Comme on aime chez Douai Vox les calculs à la graisse d’oie, on peut aussi s’amuser à reprendre les économies présentées par Norevie : 30 € par an par foyer soit un gain total de 45000 €.
Comme on compte 800 logements dans le quartier, le calcul donne plutôt 24000 € soit la moitié de ce qui précède. Cette somme ramenée à son tour au coût des travaux met l’amortissement à près de 40 ans (hors ADEME).
Autre calcul rigolo, le pourcentage d’économie sur une année de chauffage de la résidence en considérant un prix moyen d’énergie lequel, comme nous le savons tous, a considérablement augmenté depuis un an.
Bref, en restant modeste sur ce dernier facteur, on atteint un laborieux 8% de baisse de la note sur une année. On comprend que le bailleur ait quitté le navire dès qu’il a pu le faire.
On chauffe…
Il serait probablement injuste de mettre ces piteuses conclusions sur le seul dos de l’actuelle municipalité qui n’était pas l’inventeur de la chose.
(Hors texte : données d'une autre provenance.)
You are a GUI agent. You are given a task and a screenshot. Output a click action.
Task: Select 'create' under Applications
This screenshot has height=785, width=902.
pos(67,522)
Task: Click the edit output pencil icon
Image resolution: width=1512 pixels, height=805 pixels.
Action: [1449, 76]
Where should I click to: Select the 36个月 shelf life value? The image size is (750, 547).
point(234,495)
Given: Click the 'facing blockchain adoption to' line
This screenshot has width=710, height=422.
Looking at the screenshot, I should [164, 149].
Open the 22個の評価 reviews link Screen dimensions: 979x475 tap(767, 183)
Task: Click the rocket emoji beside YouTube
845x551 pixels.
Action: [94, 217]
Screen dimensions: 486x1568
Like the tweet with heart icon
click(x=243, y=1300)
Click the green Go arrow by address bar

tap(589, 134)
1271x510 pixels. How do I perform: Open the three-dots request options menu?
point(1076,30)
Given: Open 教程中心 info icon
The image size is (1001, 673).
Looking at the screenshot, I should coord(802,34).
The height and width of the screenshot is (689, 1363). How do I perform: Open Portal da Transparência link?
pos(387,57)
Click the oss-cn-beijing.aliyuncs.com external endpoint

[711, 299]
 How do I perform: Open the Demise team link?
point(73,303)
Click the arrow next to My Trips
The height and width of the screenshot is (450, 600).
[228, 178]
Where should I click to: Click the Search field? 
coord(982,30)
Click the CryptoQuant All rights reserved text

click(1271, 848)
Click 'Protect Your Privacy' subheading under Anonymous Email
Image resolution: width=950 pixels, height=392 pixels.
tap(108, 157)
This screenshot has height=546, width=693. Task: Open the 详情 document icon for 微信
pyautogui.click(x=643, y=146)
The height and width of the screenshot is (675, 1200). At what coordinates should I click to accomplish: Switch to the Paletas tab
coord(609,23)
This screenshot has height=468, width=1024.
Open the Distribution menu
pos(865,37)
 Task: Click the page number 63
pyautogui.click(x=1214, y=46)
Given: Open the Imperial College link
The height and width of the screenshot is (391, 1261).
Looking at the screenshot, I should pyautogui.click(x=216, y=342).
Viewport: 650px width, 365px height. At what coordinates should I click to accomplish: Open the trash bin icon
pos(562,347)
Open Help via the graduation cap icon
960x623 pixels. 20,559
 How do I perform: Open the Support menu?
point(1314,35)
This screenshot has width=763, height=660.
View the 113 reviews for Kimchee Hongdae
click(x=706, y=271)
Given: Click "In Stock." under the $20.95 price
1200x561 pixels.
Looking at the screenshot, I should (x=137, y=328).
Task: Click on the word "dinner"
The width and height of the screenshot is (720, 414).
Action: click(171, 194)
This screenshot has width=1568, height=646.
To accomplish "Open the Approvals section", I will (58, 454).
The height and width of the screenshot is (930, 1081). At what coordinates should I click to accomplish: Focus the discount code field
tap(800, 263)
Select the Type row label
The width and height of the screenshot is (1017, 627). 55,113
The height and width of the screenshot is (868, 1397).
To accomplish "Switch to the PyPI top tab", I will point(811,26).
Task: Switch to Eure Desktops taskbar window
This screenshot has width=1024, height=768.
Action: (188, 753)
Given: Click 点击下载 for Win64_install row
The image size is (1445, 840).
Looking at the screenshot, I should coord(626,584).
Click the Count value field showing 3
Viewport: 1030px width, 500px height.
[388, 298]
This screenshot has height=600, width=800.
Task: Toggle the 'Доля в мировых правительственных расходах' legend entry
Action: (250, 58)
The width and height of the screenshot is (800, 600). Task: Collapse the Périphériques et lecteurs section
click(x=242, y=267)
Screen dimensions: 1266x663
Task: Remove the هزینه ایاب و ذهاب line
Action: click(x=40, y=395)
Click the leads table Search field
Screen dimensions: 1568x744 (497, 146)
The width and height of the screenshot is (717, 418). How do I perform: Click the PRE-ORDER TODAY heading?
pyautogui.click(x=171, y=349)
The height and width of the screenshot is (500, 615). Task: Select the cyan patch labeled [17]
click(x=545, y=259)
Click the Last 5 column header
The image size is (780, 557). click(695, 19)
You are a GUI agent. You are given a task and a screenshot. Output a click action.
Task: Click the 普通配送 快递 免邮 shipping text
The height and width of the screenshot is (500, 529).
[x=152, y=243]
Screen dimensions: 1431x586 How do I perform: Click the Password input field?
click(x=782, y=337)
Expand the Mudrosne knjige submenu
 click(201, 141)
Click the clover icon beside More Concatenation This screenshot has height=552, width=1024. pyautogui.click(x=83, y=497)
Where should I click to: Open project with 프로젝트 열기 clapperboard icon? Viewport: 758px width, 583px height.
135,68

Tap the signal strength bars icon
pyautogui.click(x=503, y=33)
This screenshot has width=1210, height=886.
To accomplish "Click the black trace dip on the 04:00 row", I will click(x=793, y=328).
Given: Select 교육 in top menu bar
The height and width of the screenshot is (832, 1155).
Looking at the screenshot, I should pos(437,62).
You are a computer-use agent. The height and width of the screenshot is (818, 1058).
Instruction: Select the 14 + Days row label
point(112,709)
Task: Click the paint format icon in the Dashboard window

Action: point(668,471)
Elle s’est trouvée devant un dilemme : arrêter le massacre et perdre le fruit d’une dépense déjà faite ou continuer en espérant récolter in fine un avantage, même léger.
Il y avait peut être aussi dans le maintien de cette idée la continuité d’un mandat précédent.
Quoi qu’il en soit, notons que nous sommes encore une fois, pauvres Douaisiens, en présence d’un dossier dont on peut légitimement s’interroger sur la façon dont il a été configuré du début à la fin.
Comment ne pas regretter qu’il n’y ait eu personne, à aucun moment, pour confronter ces chiffres, les vérifier, les critiquer, pour apporter un peu de bon sens dans cette course au « degré » unique ?
On a, certes, l’habitude en France de ces projets décevants qui coûtent peu puisqu’ils dépendent de l’argent public. Mais quand pourrons nous empêcher ces machins décidés – ça tombe bien s’agissant d’une piscine – au doigt mouillé ?


Max aime apprendre mais parle un peu souvent à la première personne. C’est un travers qu’il combat difficilement. Va falloir l’aider. Il adore la Scarpe et l’orgue de St Pierre, surtout les basses.